The man shook his head.
"What is your name?"
He replied in a strange, strained, twisted voice. Maskull gathered that the name he gave was "Dreamsinter."
"What is that drumming?"
"Surtur," said Dreamsinter.
"Is it advisable for me to follow it?"
"Why?"
"Perhaps he intends me to. He brought me here from Earth."
Dreamsinter caught hold of him, bent down, and peered into his face. "Not you, but Nightspore."
This was the first time that Maskull had heard Nightspore's name since his arrival on the planet. He was so astonished that he could frame no more questions.
"Eat this," said Dreamsinter. "Then we will chase the sound together." He picked something up from the ground and handed it to Maskull. He could not see distinctly, but it felt like a hard, round nut, of the size of a fist.
"I can't crack it."
Dreamsinter took it between his hands, and broke it into pieces. Maskull then ate some of the pulpy interior, which was intensely disagreeable.
"What am I doing in Tormance, then?" he asked.
"You came to steal Muspel-fire, to give a deeper life to men—never doubting if your soul could endure that burning."
Maskull could hardly decipher the strangled words.
"Muspel.... That's the name I've been trying to remember ever since I awoke."
Dreamsinter suddenly turned his head sideways, and appeared to listen for something. He motioned with his hand to Maskull to keep quiet.
"Is it the drumming?"
"Hush! They come."
He was looking toward the upper forest. The now familiar drum rhythm was heard—this time accompanied by the tramp of marching feet.
Maskull saw, marching through the trees and heading toward them, three men in single file separated from one another by only a yard or so. They were travelling down hill at a swift pace, and looked neither to left nor right. They were naked. Their figures were shining against the black background of the forest with a pale, supernatural light—green and ghostly. When they were abreast of him, about twenty feet off, he perceived who they were. The first man was himself—Maskull. The second was Krag. The third man was Nightspore. Their faces were grim and set.
The source of the drumming was out of sight. The sound appeared to come from some point in front of them. Maskull and Dreamsinter put themselves in motion, to keep up with the swiftly moving marchers. At the same time a low, faint music began.
Its rhythm stepped with the drum beats, but, unlike the latter, it did not seem to proceed from any particular quarter of the forest. It resembled the subjective music heard in dreams, which accompanies the dreamer everywhere, as a sort of natural atmosphere, rendering all his experiences emotional. It seemed to issue from an unearthly orchestra, and was strongly troubled, pathetic and tragic. Maskull marched, and listened; and as he listened, it grew louder and stormier. But the pulse of the drum interpenetrated all the other sounds, like the quiet beating of reality.
His emotion deepened.
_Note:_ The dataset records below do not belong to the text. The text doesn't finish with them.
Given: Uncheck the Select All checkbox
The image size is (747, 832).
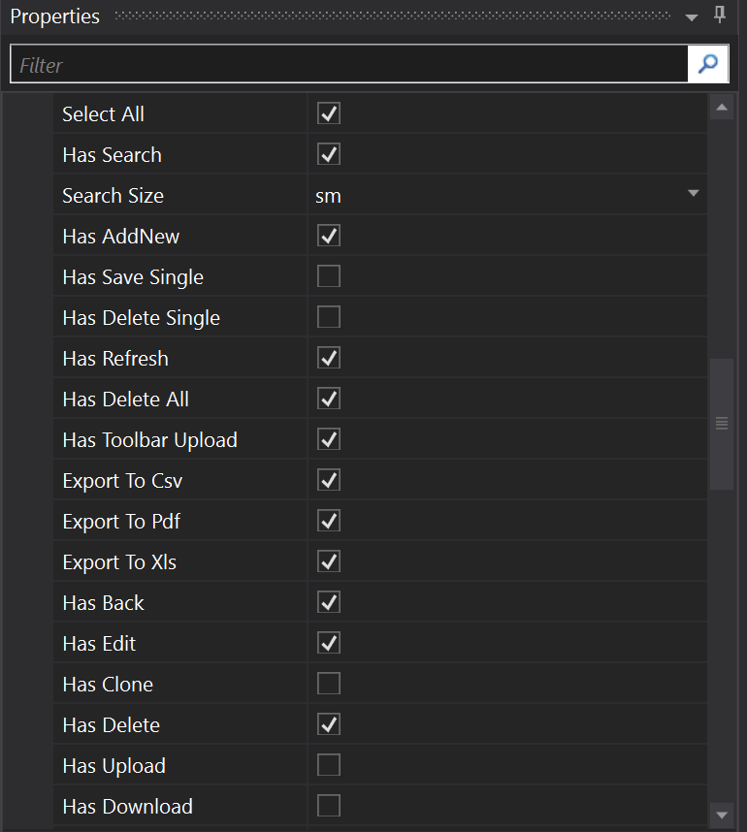Looking at the screenshot, I should 329,114.
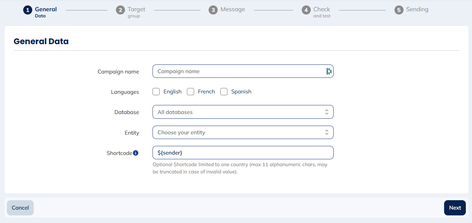This screenshot has height=223, width=472.
Task: Enable the English language checkbox
Action: [x=156, y=92]
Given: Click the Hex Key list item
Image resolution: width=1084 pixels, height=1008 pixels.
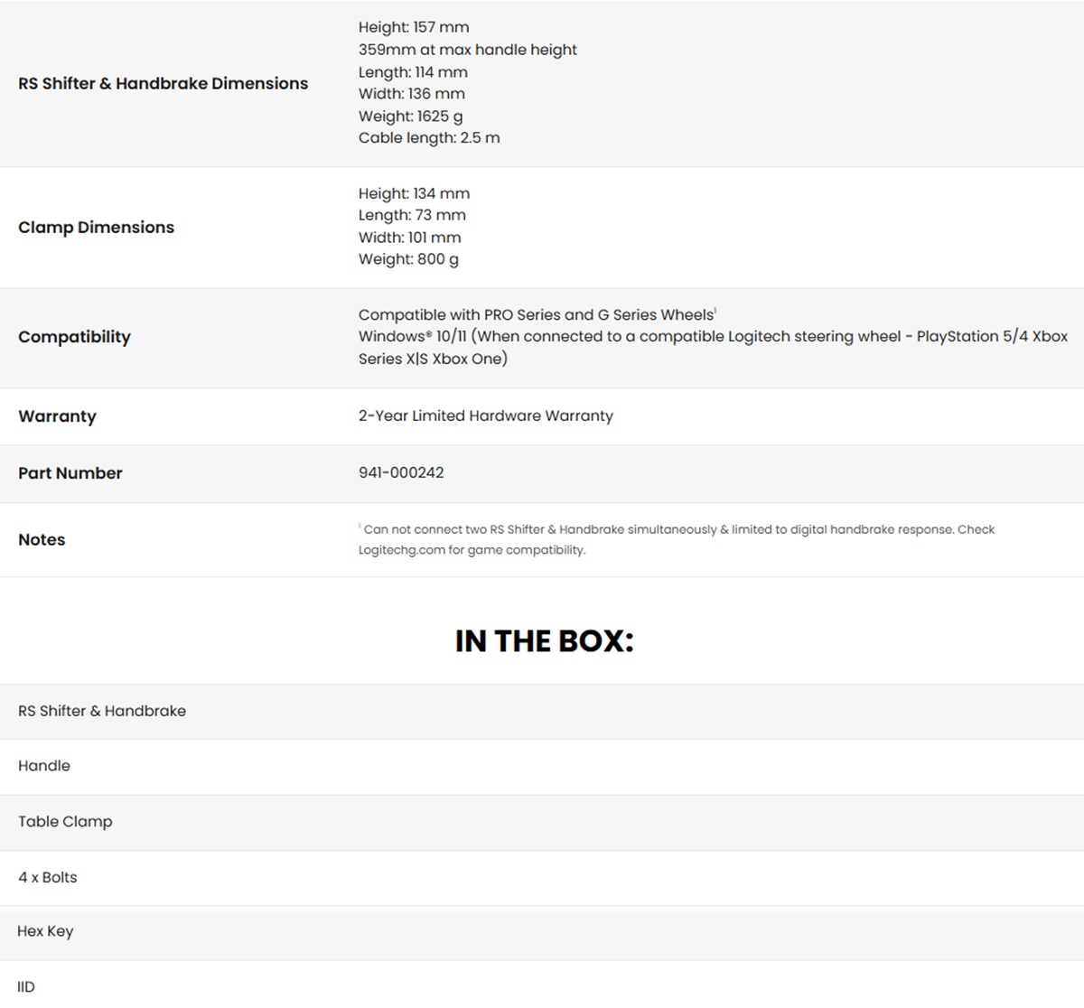Looking at the screenshot, I should (45, 931).
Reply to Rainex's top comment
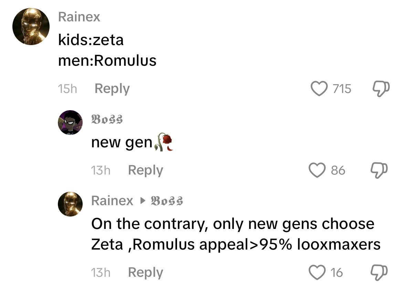406x284 pixels. (112, 89)
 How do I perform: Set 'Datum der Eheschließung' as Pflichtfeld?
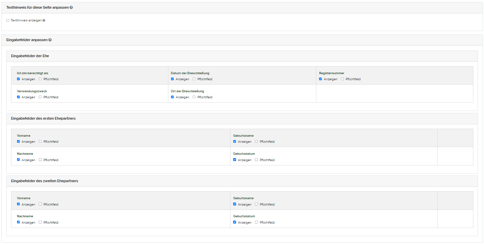pos(194,79)
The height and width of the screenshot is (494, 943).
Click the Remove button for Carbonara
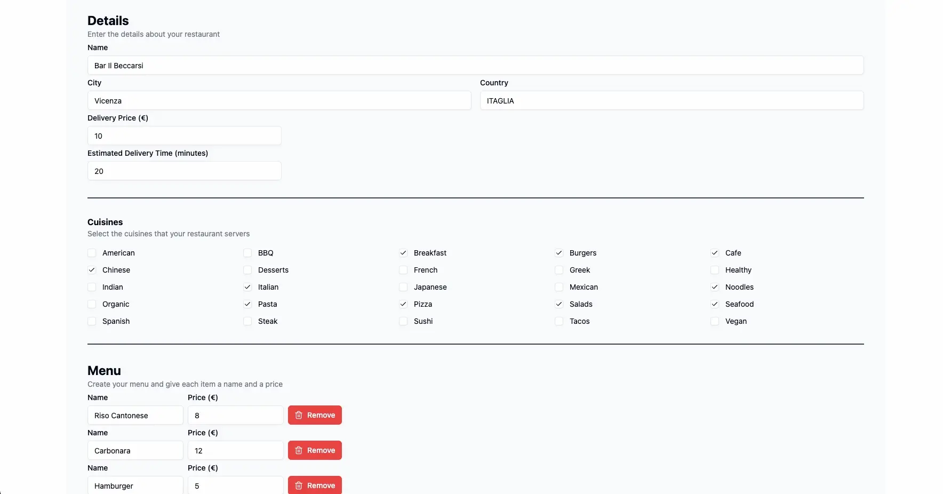click(315, 450)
He could not have said if minutes or hours were passing. The spectral procession marched on, a little way ahead, on a path parallel with his own and Dreamsinter's. The music pulsated violently. Krag lifted his arm, and displayed a long, murderous-looking knife. He sprang forward and, raising it over the phantom Maskull's back, stabbed him twice, leaving the knife in the wound the second time. Maskull threw up his arms, and fell down dead. Krag leaped into the forest and vanished from sight. Nightspore marched on alone, stern and unmoved.
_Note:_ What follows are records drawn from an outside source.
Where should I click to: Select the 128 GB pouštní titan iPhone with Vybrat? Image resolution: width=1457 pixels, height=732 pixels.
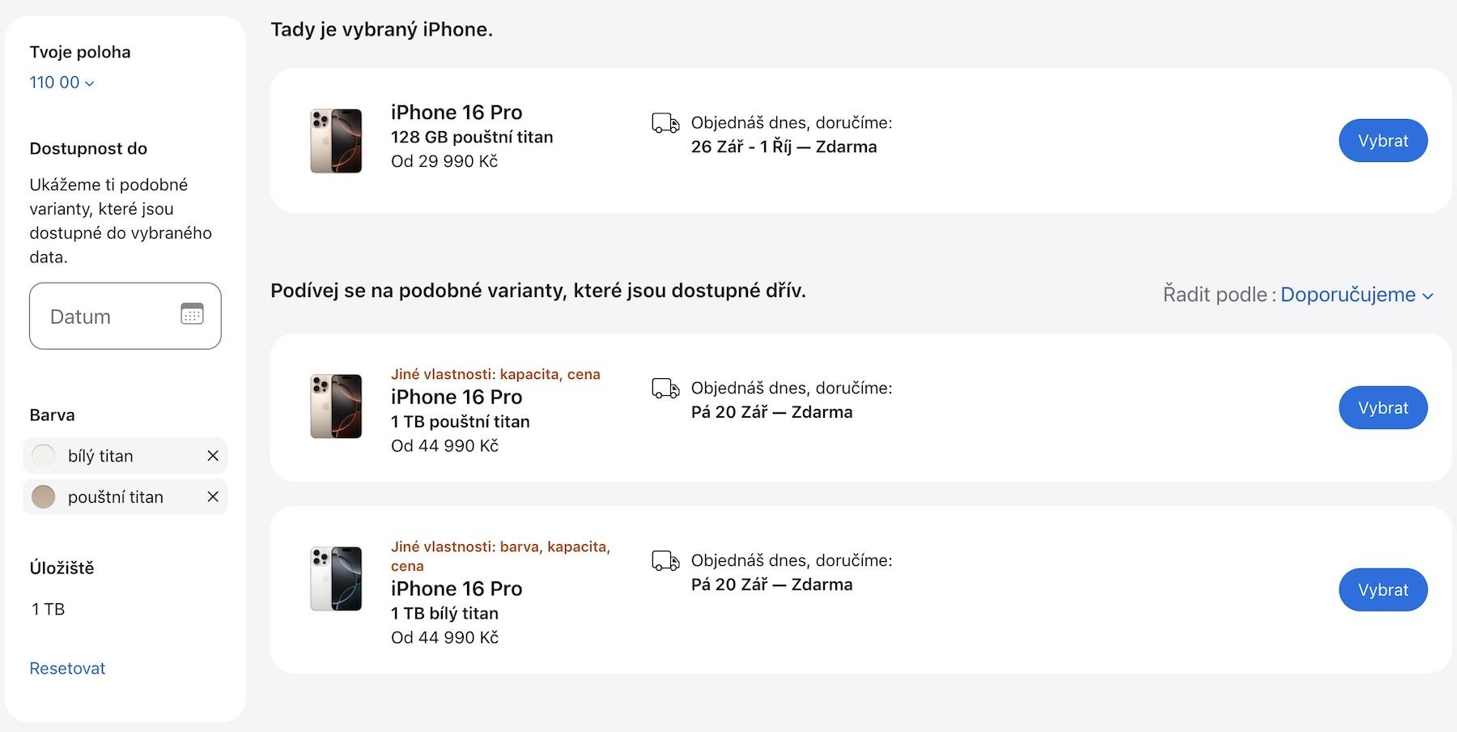click(x=1383, y=141)
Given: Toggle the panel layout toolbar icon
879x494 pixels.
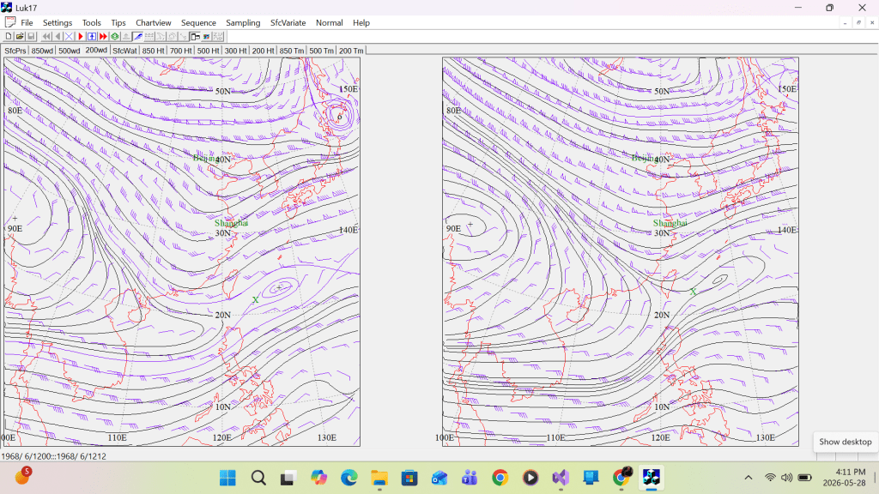Looking at the screenshot, I should click(195, 36).
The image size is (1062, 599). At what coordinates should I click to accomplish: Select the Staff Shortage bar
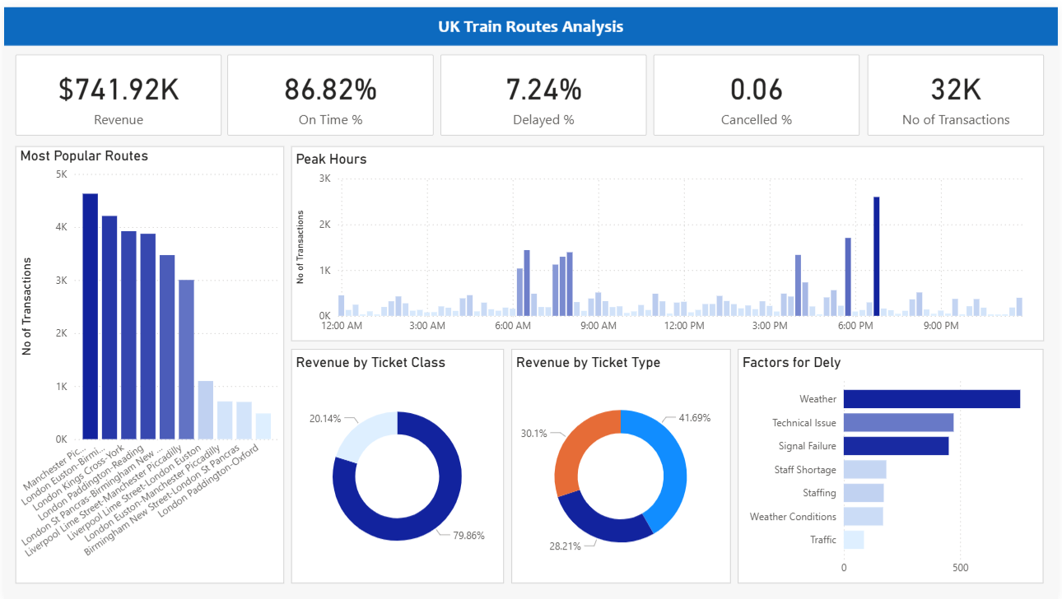pyautogui.click(x=864, y=470)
The music rose to crescendo. The whole dim, gigantic forest was roaring with sound. The tones came from all sides, from above, from the ground under their feet. It was so grandly passionate that Maskull felt his soul loosening from its bodily envelope.
He continued to follow Nightspore. A strange brightness began to glow in front of them. It was not daylight, but a radiance such as he had never seen before, and such as he could not have imagined to be possible. Nightspore moved straight toward it. Maskull felt his chest bursting. The light flashed higher. The awful harmonies of the music followed hard one upon another, like the waves of a wild, magic ocean.... His body was incapable of enduring such shocks, and all of a sudden he tumbled over in a faint that resembled death.